Nothing in the records that follow should differ once you have copied them out.

[Input data — start]

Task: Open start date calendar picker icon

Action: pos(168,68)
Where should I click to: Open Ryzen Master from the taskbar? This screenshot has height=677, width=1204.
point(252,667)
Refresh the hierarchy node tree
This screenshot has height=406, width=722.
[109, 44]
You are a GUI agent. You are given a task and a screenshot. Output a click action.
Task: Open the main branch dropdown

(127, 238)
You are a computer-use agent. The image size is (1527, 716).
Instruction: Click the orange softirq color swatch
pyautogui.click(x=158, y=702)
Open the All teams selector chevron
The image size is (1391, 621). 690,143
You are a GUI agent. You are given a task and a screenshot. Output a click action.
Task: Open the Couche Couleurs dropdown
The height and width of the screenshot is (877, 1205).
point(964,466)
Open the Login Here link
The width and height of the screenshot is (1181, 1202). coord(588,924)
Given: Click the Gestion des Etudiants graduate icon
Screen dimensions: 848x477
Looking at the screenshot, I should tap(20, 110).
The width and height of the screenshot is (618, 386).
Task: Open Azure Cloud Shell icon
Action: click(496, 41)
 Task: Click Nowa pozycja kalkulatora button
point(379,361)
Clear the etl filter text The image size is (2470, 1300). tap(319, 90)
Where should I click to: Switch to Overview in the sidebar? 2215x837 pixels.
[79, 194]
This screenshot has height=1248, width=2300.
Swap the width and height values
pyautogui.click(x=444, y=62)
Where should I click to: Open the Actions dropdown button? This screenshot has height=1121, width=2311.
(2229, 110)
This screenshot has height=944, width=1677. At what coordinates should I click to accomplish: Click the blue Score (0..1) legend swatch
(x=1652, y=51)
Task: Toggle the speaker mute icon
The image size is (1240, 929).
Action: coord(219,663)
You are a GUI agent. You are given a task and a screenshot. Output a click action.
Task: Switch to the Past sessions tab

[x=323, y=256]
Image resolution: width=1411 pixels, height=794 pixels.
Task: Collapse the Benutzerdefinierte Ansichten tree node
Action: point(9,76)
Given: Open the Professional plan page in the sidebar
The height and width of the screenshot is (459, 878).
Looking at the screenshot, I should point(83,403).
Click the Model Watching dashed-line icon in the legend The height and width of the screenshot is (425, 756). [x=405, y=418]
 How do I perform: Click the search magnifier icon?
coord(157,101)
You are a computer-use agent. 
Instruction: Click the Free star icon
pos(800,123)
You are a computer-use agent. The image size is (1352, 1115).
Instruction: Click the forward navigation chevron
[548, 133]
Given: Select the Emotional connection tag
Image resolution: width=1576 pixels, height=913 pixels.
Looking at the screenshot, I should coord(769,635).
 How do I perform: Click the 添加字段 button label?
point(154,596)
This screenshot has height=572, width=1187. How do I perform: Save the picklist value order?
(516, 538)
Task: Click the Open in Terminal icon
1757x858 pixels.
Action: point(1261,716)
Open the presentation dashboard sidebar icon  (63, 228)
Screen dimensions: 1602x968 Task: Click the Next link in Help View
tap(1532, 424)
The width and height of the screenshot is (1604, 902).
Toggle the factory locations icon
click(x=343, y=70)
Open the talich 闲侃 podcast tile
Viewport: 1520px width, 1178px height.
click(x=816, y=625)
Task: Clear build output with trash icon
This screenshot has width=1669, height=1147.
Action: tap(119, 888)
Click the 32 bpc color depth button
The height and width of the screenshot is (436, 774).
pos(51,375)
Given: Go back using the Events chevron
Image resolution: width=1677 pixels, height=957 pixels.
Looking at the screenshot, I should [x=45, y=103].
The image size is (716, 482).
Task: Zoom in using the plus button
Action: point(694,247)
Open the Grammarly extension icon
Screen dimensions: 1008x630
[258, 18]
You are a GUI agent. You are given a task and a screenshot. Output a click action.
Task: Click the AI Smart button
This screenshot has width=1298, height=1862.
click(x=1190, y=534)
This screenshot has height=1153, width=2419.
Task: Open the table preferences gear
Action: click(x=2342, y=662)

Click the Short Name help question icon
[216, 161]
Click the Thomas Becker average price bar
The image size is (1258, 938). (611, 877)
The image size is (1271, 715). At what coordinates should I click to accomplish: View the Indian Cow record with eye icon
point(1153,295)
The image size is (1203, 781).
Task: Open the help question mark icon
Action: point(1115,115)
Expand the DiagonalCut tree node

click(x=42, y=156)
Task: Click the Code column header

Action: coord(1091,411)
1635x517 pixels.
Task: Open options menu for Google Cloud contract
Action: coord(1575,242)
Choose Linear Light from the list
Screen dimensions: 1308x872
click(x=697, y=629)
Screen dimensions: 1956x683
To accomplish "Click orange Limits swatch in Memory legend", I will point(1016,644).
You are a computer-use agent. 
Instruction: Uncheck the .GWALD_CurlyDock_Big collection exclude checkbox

[Input data — finish]

## Solution to this task
Task: Open start date calendar picker icon

Action: pos(168,68)
Where should I click to: Open Ryzen Master from the taskbar? This screenshot has height=677, width=1204.
point(252,667)
Refresh the hierarchy node tree
This screenshot has height=406, width=722.
[109, 44]
You are a GUI agent. You are given a task and a screenshot. Output a click action.
Task: Open the main branch dropdown

(127, 238)
You are a computer-use agent. The image size is (1527, 716).
Instruction: Click the orange softirq color swatch
pyautogui.click(x=158, y=702)
Open the All teams selector chevron
The image size is (1391, 621). 690,143
You are a GUI agent. You are given a task and a screenshot. Output a click action.
Task: Open the Couche Couleurs dropdown
The height and width of the screenshot is (877, 1205).
point(964,466)
Open the Login Here link
The width and height of the screenshot is (1181, 1202). coord(588,924)
Given: Click the Gestion des Etudiants graduate icon
Screen dimensions: 848x477
Looking at the screenshot, I should tap(20, 110).
The width and height of the screenshot is (618, 386).
Task: Open Azure Cloud Shell icon
Action: click(496, 41)
 Task: Click Nowa pozycja kalkulatora button
point(379,361)
Clear the etl filter text The image size is (2470, 1300). tap(319, 90)
Where should I click to: Switch to Overview in the sidebar? 2215x837 pixels.
[79, 194]
This screenshot has height=1248, width=2300.
Swap the width and height values
pyautogui.click(x=444, y=62)
Where should I click to: Open the Actions dropdown button? This screenshot has height=1121, width=2311.
(2229, 110)
This screenshot has height=944, width=1677. At what coordinates should I click to accomplish: Click the blue Score (0..1) legend swatch
(x=1652, y=51)
Task: Toggle the speaker mute icon
The image size is (1240, 929).
Action: coord(219,663)
You are a GUI agent. You are given a task and a screenshot. Output a click action.
Task: Switch to the Past sessions tab

[x=323, y=256]
Image resolution: width=1411 pixels, height=794 pixels.
Task: Collapse the Benutzerdefinierte Ansichten tree node
Action: point(9,76)
Given: Open the Professional plan page in the sidebar
The height and width of the screenshot is (459, 878).
Looking at the screenshot, I should point(83,403).
Click the Model Watching dashed-line icon in the legend The height and width of the screenshot is (425, 756). [x=405, y=418]
 How do I perform: Click the search magnifier icon?
coord(157,101)
You are a computer-use agent. 
Instruction: Click the Free star icon
pos(800,123)
You are a computer-use agent. The image size is (1352, 1115).
Instruction: Click the forward navigation chevron
[548, 133]
Given: Select the Emotional connection tag
Image resolution: width=1576 pixels, height=913 pixels.
Looking at the screenshot, I should coord(769,635).
 How do I perform: Click the 添加字段 button label?
point(154,596)
This screenshot has height=572, width=1187. How do I perform: Save the picklist value order?
(516, 538)
Task: Click the Open in Terminal icon
1757x858 pixels.
Action: point(1261,716)
Open the presentation dashboard sidebar icon  (63, 228)
Screen dimensions: 1602x968 Task: Click the Next link in Help View
tap(1532, 424)
The width and height of the screenshot is (1604, 902).
Toggle the factory locations icon
click(x=343, y=70)
Open the talich 闲侃 podcast tile
Viewport: 1520px width, 1178px height.
click(x=816, y=625)
Task: Clear build output with trash icon
This screenshot has width=1669, height=1147.
Action: tap(119, 888)
Click the 32 bpc color depth button
The height and width of the screenshot is (436, 774).
pos(51,375)
Given: Go back using the Events chevron
Image resolution: width=1677 pixels, height=957 pixels.
Looking at the screenshot, I should [x=45, y=103].
The image size is (716, 482).
Task: Zoom in using the plus button
Action: point(694,247)
Open the Grammarly extension icon
Screen dimensions: 1008x630
[258, 18]
You are a GUI agent. You are given a task and a screenshot. Output a click action.
Task: Click the AI Smart button
This screenshot has width=1298, height=1862.
click(x=1190, y=534)
This screenshot has height=1153, width=2419.
Task: Open the table preferences gear
Action: click(x=2342, y=662)

Click the Short Name help question icon
[216, 161]
Click the Thomas Becker average price bar
The image size is (1258, 938). (611, 877)
The image size is (1271, 715). At what coordinates should I click to accomplish: View the Indian Cow record with eye icon
point(1153,295)
The image size is (1203, 781).
Task: Open the help question mark icon
Action: point(1115,115)
Expand the DiagonalCut tree node

click(x=42, y=156)
Task: Click the Code column header

Action: coord(1091,411)
1635x517 pixels.
Task: Open options menu for Google Cloud contract
Action: coord(1575,242)
Choose Linear Light from the list
Screen dimensions: 1308x872
click(x=697, y=629)
Screen dimensions: 1956x683
To accomplish "Click orange Limits swatch in Memory legend", I will point(1016,644).
You are a computer-use agent. 
Instruction: Uncheck the .GWALD_CurlyDock_Big collection exclude checkbox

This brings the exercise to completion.